Смерть же не от богов, а от судьбы в ее несводимости к божественному. В мире "Одиссеи" есть смертные — люди и бессмертные — боги. Но и те и другие обречены, только одни — на смерть, другие — на жизнь. Это два рода существ, над которыми владычествует третья сила — судьба. Обреченность жизни, бессмертию — конечно же, в этом есть вопиющая несообразность. Она и смягчается (не разрешаясь) тем, что боги, и верховный бог в первую очередь, попеременно то сближаются с людьми, сбиваясь с ними в одну кучу перед несоизмеримой громадностью и чуждостью судьбы, то отделяются от человеческого мира, уходя в неопределенное величие. Когда боги действуют, соотнося себя с людьми, в них слишком немногое остается от божественного, дистанцируются же от человека боги не за счет божественного в них, скорее они уходят в сверхбожественное судьбы. Вот и получается, что божественности гомеровским богам как раз и недостает. Как богам им не остается смыслового пространства между миром людей и реальностью судьбы. Это и понятно, и неизбежно, потому что божественное, которому довлеет судьба, заведомо не довершено в своей божественности. Стремление к сакрализации судьбы, ее сближение с божеством облегчало древним грекам возможность узнать свою судьбу. То, что она неотменима, слепа и беспощадна, этого от них не могла заслонить никакая сакрализация судьбы. Но она давала некоторую надежду на то, что, связанная с божественным, судьба, по крайней мере, раскроет свой приговор или намекнет на него. Как правило, греки рассчитывали только на намеки судьбы по поводу своего предстоящего действия. Тем самым к судьбе они относились как к чему-то познаваемо-непознаваемому и предсказуемо-непредсказуемому. Иначе говоря, она познавалась и предсказывалась в неуловимо-двусмысленных формулировках. Скажем, дельфийская пифия изрекала предрешенное во вполне внятных для имеющих уши словах. Только вот имеющих уши, как правило, не находилось. Те, к кому было обращено предсказание, оказывались сильны только задним умом. Как, например, могущественный и беспримерно богатый лидийский царь Крез. По свидетельству Геродота, в ответ на вопрос Креза, долго ли будет существовать его держава, пифия изрекла:
Коль над мидянами мул царем когда-либо станет, Ты, нежноногий лидиец, к обильному галькою Герму Тут-то бежать торопись, не стыдясь малодушным казаться1.

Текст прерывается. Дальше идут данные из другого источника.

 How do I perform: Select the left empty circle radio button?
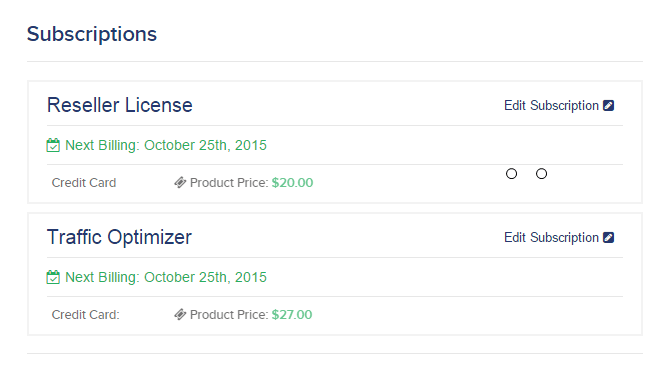pyautogui.click(x=511, y=174)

Когда эти слова сообщили Крезу, царь весьма обрадовался. Он полагал, что никогда, конечно, вместо человека мул не будет царствовать над мидянами и поэтому власть навсегда останется в его доме.
Что же, лидийский царь рассуждал весьма здраво. Он видел в словах пифии их прямой, буквальный и единственный смысл и на этом все потерял. Потом, уже после крушения, пифия подробно пояснит Крезу, что изречение о муле не понял. "Ведь этим мулом и был именно Кир, так как происходил от двух разных народов — от матери, более знатной, чем отец. Мать его была мидянкой, дочерью мидийского царя Астиага, а отец — перс, подвластный мидянам, будучи ниже его во всех отношениях, взял супругой свою госпожу"2. Самоуверенному лидийцу, оказывается, было невдомек, что, так же как мул происходит от низшего (осла-самца) и высшей (лошади-матери), так же произошел и Кир. Пифия как будто хочет сказать Крезу, что, будь он рассудительней, и его судьба была бы ему известна, он бы овладел ею. Конечно же, это очередная двусмысленность и иллюзия, вторичная, post factum рационализация нерационализируемого. Ведь, в свою очередь, можно сказать, что бегство к "обильному галькою Герму" ничего неудачливому лидийскому царю не гарантирует. Почему бы ему не обернуться не более чем оттяжкой разгрома и пленения? Пифия двусмысленно не обещала благополучного для Креза исхода, даже если бы он предусмотрительно избежал сражения с Киром. Так что познаваемая непознаваемость судьбы обнаруживает себя на страницах геродотовской истории сполна.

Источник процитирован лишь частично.